> [Task instructions]:
Return every line of the listing below that contains the word "icon".

> [Data shown]:

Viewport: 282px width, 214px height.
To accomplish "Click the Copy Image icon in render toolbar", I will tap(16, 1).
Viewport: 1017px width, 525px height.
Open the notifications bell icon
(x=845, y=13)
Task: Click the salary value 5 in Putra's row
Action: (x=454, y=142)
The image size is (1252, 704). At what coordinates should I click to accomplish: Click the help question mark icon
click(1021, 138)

...

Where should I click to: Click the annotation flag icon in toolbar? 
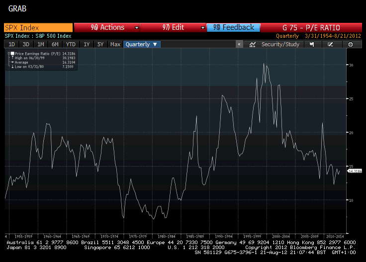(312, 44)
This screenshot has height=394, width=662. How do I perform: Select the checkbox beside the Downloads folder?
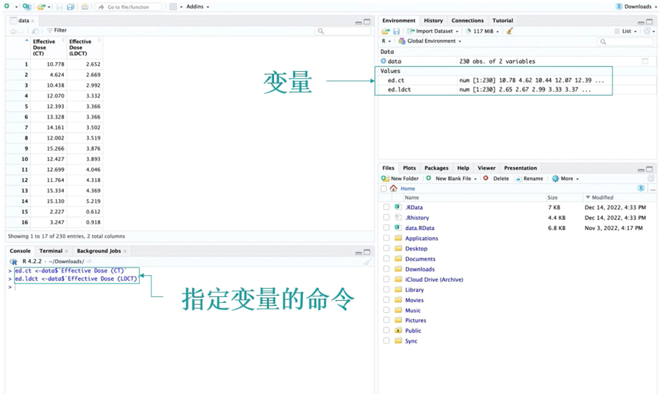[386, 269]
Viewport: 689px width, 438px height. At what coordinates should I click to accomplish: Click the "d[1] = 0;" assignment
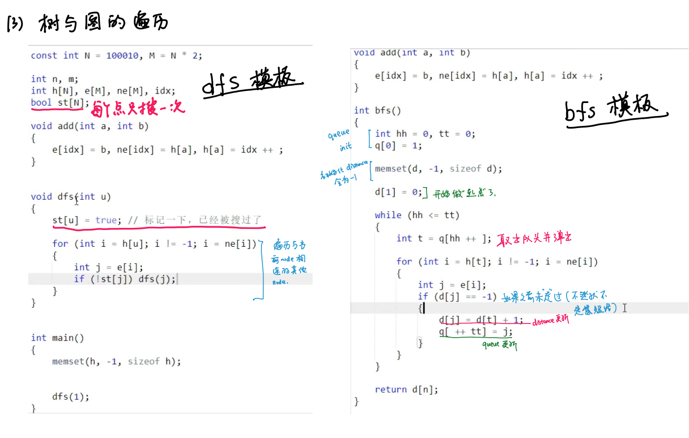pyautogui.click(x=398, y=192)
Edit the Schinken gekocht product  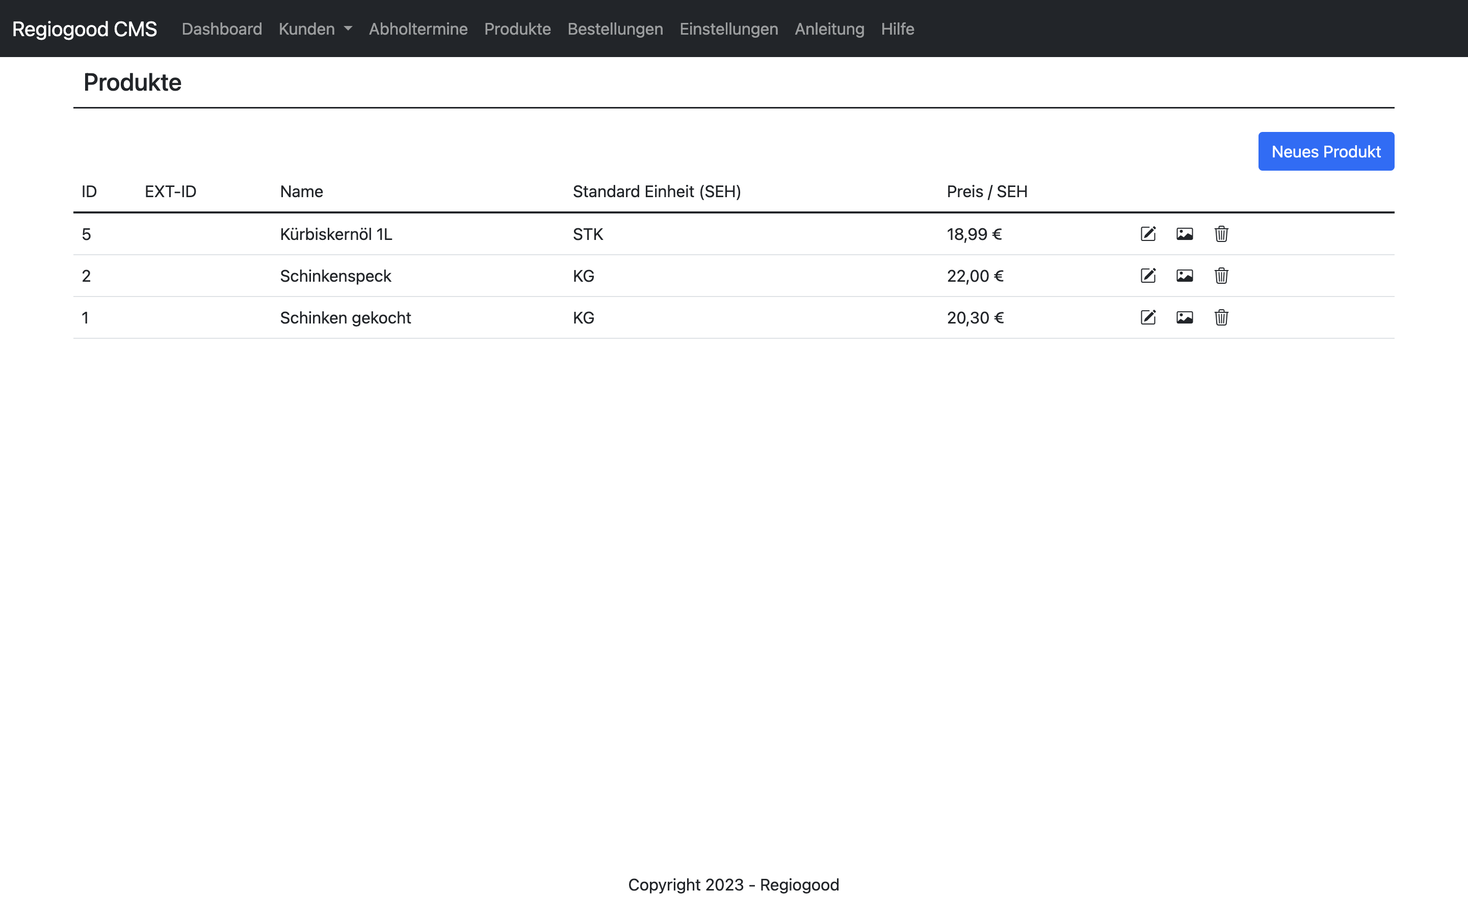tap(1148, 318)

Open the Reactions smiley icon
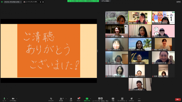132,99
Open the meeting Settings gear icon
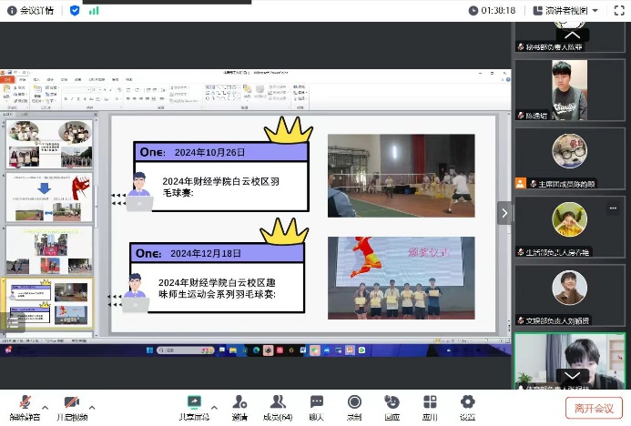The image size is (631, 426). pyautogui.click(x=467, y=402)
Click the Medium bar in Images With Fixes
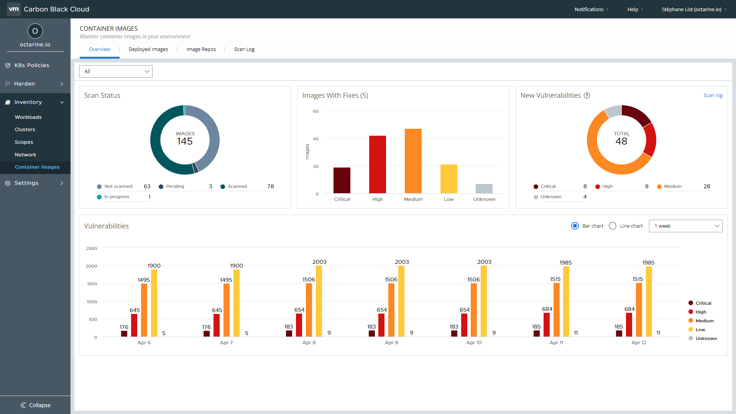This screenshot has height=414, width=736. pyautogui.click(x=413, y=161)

> [Task result]:
To accomplish "Click the Copy Image icon in render toolbar", I will tap(16, 1).
Open the notifications bell icon
The image size is (1252, 704). At what coordinates should I click to accomplish: Click the help question mark icon
Where should I click to: Click the annotation flag icon in toolbar? 
Open the Reactions smiley icon
Open the meeting Settings gear icon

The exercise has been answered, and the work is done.